- [EXERCISE DESCRIPTION]: Once you find the line with "Where should I click to: Click the chevron" in the data below, transcribe exactly each line from there to the line with "The image size is (568, 561).", inclusive, and nothing else. Drop the pictures.

- [RECORDS FOR THIS EXERCISE]:
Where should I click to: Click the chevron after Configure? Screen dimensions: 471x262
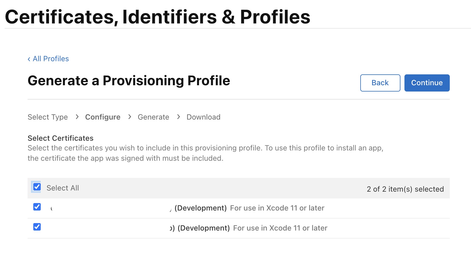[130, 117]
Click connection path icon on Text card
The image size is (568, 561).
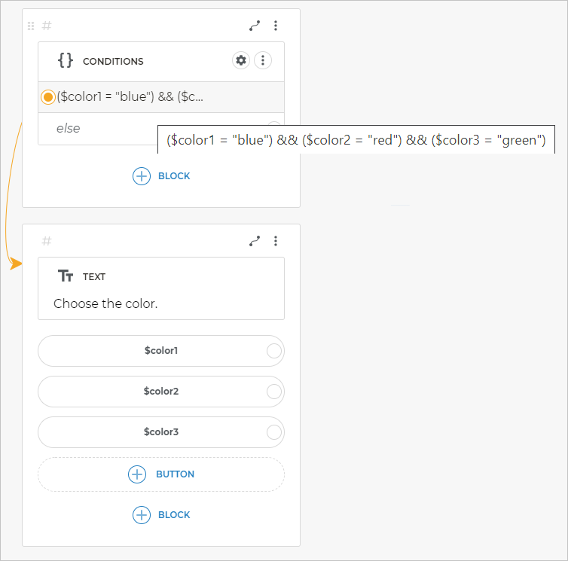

---

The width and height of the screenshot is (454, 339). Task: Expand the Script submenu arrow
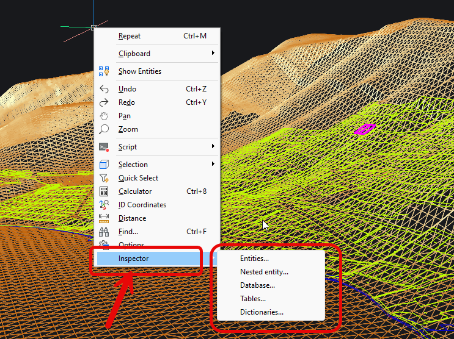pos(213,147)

==

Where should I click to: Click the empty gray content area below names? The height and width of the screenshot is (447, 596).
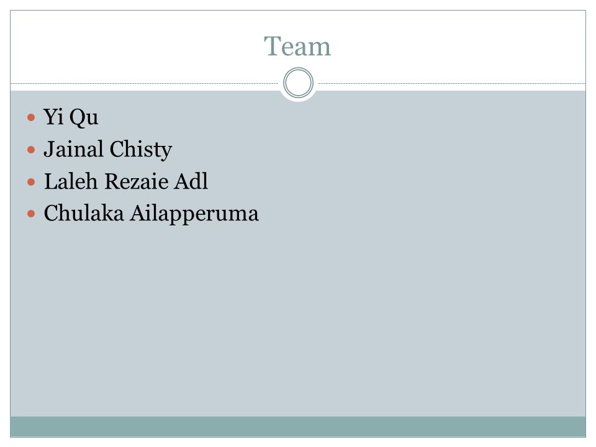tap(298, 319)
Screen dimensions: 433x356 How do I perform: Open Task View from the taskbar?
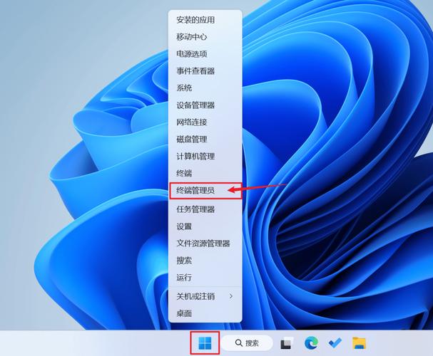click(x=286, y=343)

- [SOLUTION FOR THIS PROBLEM]:
Where should I click to: Click the chevron after Configure? Screen dimensions: 471x262
[130, 117]
Click connection path icon on Text card
The image size is (568, 561).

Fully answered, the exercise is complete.